I know it’s finished when it stops troubling me and waking me at night. Sometimes I have to leave it until whatever is ‘wrong’ tells me what to do. Sometimes it has to be ignored until a later date or destroyed. Sometimes it just works.
Where were you when you found out that you had been elected as an Academician?
It was the afternoon tea break on a hot May day and I was outside in the courtyard of my partner’s foundry when the phone rang. I cannot recall if I answered the phone, but it was Ralph Brown saying I had been elected and I was thrilled. I had been exhibiting work in the Summer Exhibition for 10 years and was one of very few abstract sculptors exhibiting there at that time.
What does the Royal Academy mean to you?
It is an extraordinary historic institution made up of an ever-changing diverse collection of artists. As someone who works in a solitary environment it is a welcome chance to talk with like-minded colleagues. I also enjoy the thrill of meeting and getting to know some of the artists and architects that I had held in awe as a student.

__________________________________________________

| Aim 1 |
In the Royal Academy interview, who phoned to say the speaker had been elected as an Academician?
| Aim 2 |
Pick up the Royal Academy interview after its last sentence and write the passage that could come next.
The listing after this point has no role in the exercise.

| Stored data |
__________________________________________________

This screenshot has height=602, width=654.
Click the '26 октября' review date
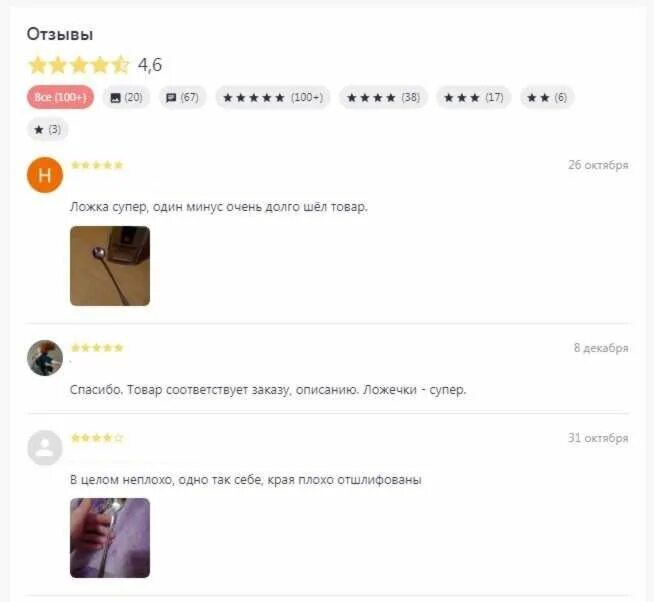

__________________________________________________

| Final answer 1 |
Ralph Brown

| Final answer 2 |
If you were president of the RA for the day what you would you change?
I would banish forever the black ball ballot box – I was never convinced that the voting balls went in the correct side. But if I were to be president – even for a day – I would find someone who looks just like me so that I could stay working in my studio. The role of president is one of endless diplomatic meetings – not my speciality.
Finally, what would be your advice to aspiring artists?
I am often asked this and my first response is “don’t do it”. What I really mean is that you have to be very driven and very determined, be in contact with a thriving artistic community or a major art centre, exhibit where and when you can and keep going.